Meet the team behind the world’s most advanced 3D volumetric displays…
Like many hardware startups, the Voxon story started in a backyard shed. In 2009, founders Gavin Smith and Will Tamblyn, spent each Thursday evening tinkering, making, breaking and inventing. Using a ready supply of electronics and mechanical devices collected during “hard rubbish” scavenging missions under the cover of darkness, Gavin and Will, in their own way, helped recycle items that would have otherwise be destined for landfill.
Over the years that followed, all sorts of unusual and largely unnecessary inventions were born in “Nesta Labs” in Will’s backyard shed in Adelaide. These included magnetic bike shoes, entomological synthesizers, printer/scanner hybrid CNC machines, vacuum formers, inverted record players, and many more. One project, however, continued in the background each Thursday, and in time displaced all others. That project was centred around the ability to control the placement of a point of light.
Starting with a laser pointer and piece of card, Will and Gavin extruded a line in the air, a line that only existed due to the persistence of vision. By pulsing the laser, that line became a single dot, the position of which could be controlled. The dot was mesmerising and represented a “voxel”, a single building block of any imaginable 3D image, the complexity of which was merely limited by the number of voxels that could be manipulated simultaneously.

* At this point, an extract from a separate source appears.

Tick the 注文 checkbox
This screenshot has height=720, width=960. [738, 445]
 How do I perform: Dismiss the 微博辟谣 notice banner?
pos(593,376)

In the following years, the quest for more voxels led Will and Gavin on a journey of discovery, vibrating phones on pistons, shining lasers through video projectors, bypassing colour wheels in optical engines and putting more voltage through household components that was recommended.
Few people have heard of “Dejarik”. Unless you are a hardcore Star Wars fan, you probably just know it as “Monster Chess” or “Holo Chess” from Star Wars. But that game played by Chewbacca and C3PO aboard the Millennium Falcon became the obsession of Will and Gavin. They soon decided to forgo all other “inventing adventures” in pursuit of the dream of making a real holographic display. “Nobody has done this before”, the pair concluded, “because if they had, we’d all have one… How could we not have one?”
“To take what had only been imagined, and bring it to life. We never had this as a slogan or mission statement, but with hindsight, this was what drove us both to experiment, free from rules, and sensibilities, and people who knew better, telling us not to waste our time.” – Gavin Smith
After three years of experimentation, Gavin and Will created a prototype display. A tiny rotating helix made from white plastic that was thermoformed in Will’s kitchen. It spun on a motor and displayed thousands of frames of light that were projected from a matchbox sized DLP projector. Controlled by an entirely custom-written Java based graphics engine designed to project over 1000 frames per second, the display could render a true 3D image of a tiny Elephant, a glowing green object that could be viewed from any direction.
In 2013 Gavin and Will joined forces with Voxon, a New York-based startup, and together they set out to develop a commercial volumetric display. The team soon realised that in order to build the ultimate volumetric graphics engine, it would need to do so from scratch. The engine needed to be supremely fast, and capable of real-time interactivity, with a frame rate at least 4 times faster than what they had achieved so far.
Ken Silverman, had made a name for himself writing the “Build Engine”, the graphics technology that powered Duke Nukem 3D, the popular first-person shooter video game developed by 3D Realms. Ken was widely regarded as one of the best programmers in the world, and in 2013, after seeing a demo of the team’s prototype volumetric display, joined Voxon as Co-founder and Chief Computer Scientist.
In 2015, Gavin and Will left their day jobs to work on the project full time, setting up a permanent office at the New Venture Institute at Tonsley Innovation District in Adelaide, South Australia. A year later, the pair successfully raised their first seed round of investment and grew the team to 12 people. Together, the team developed the companies first product, the VX1, the first fully integrated commercial volumetric display with fully-featured API, enabling anybody with basic tech skills to create rich and detailed volumetric images.
By 2019, Voxon has shipped numerous VX1 displays to customers throughout the world including Harvard, MIT, Toyota, Verizon, Ericsson, LVMH, Accenture, Deloitte, Nissan and many more. Voxon has further developed its core capabilities, including the development of multi-projector solutions, rotating helical displays, flicker-free high frequency displays. With a patent granted in the USA, Voxon is recognised as the world leader in the design and manufacture of Volumetric Displays and is now developing strategic relationships with tier one companies around the globe with the aim of developing a range of displays for different markets including Medical Imaging, Gaming, Aerospace, Education, Simulation, Advertising, Volumetric Sport, Video Communication and 3D design.